What you have to do: State how many lines in the records below contain the string "突发事件". Give only the number.

━━━ Data excerpts ━━━

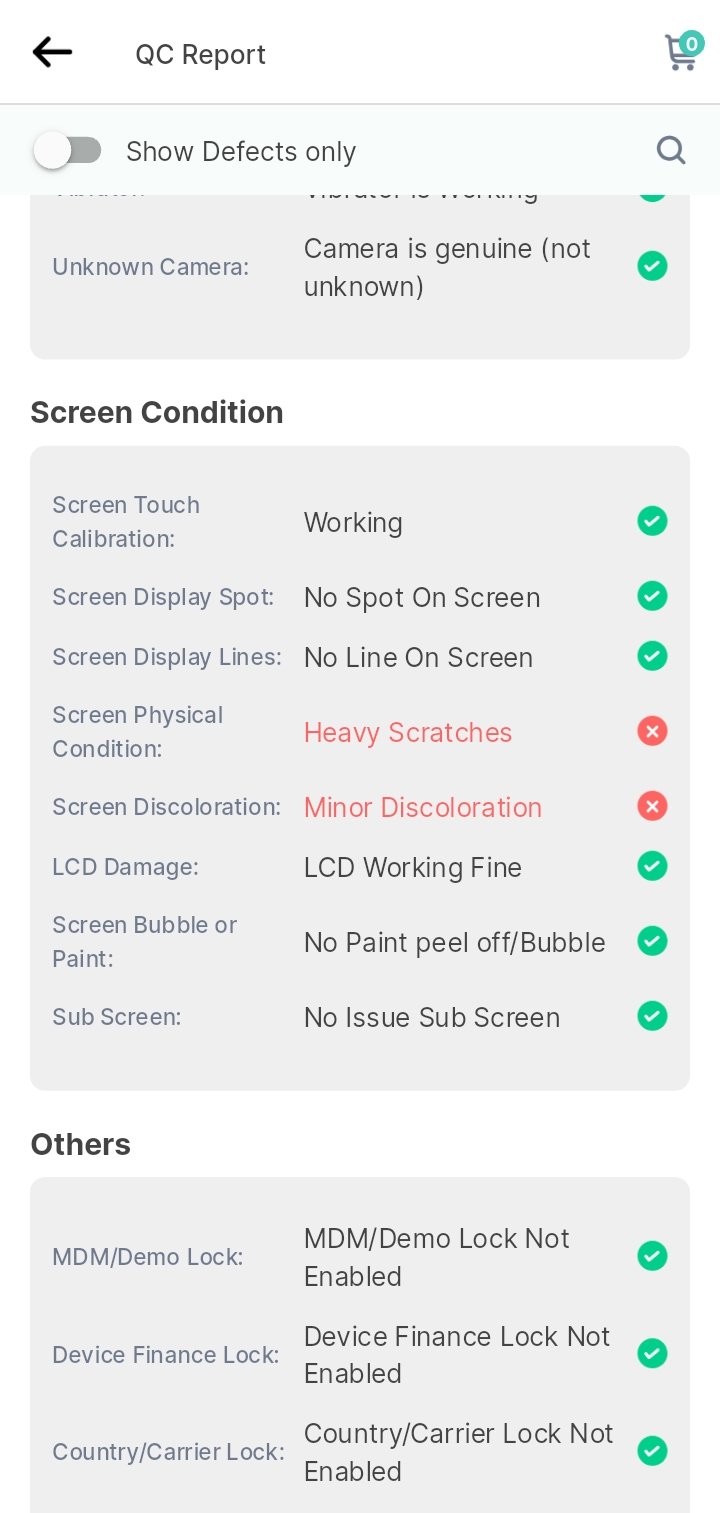Tap the Screen Condition section heading

point(157,412)
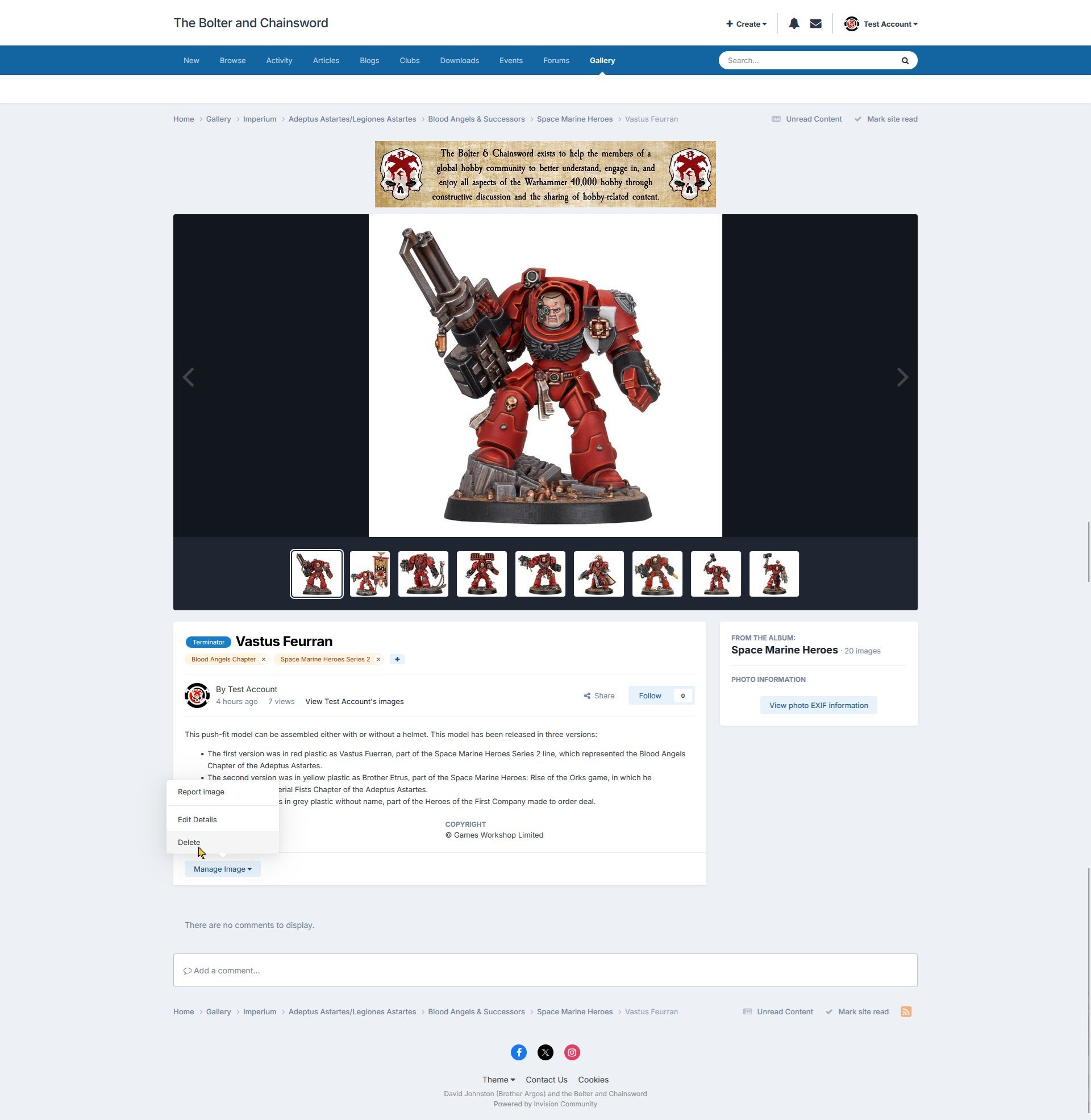Choose Edit Details menu entry
Image resolution: width=1091 pixels, height=1120 pixels.
(197, 819)
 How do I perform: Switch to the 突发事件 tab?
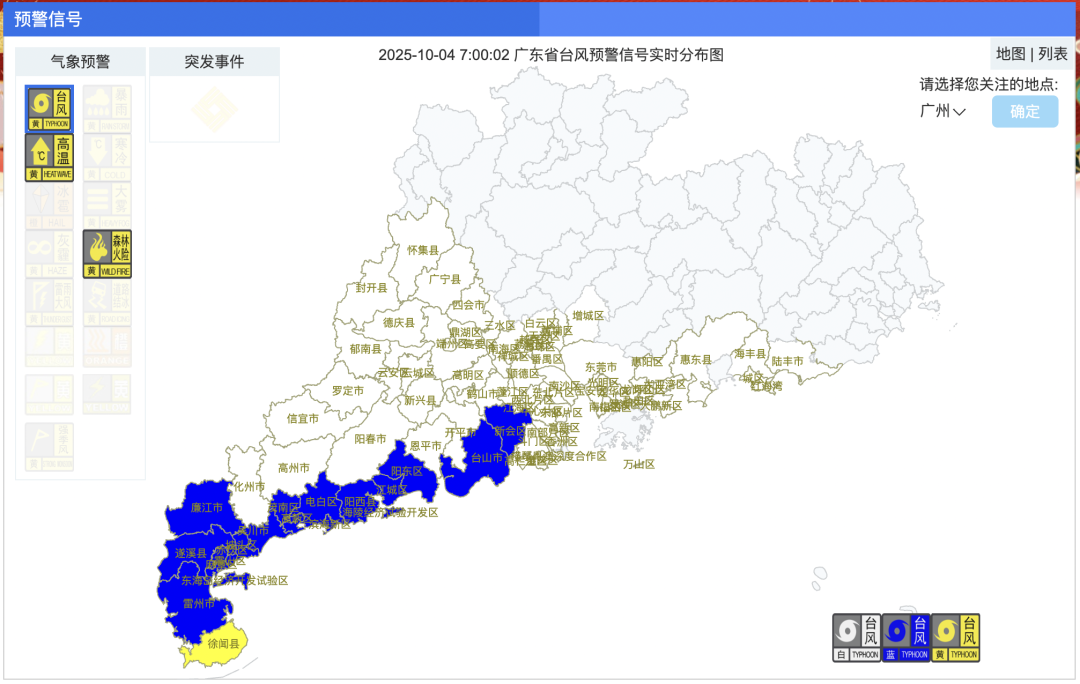pos(214,62)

━━━

The reply: 1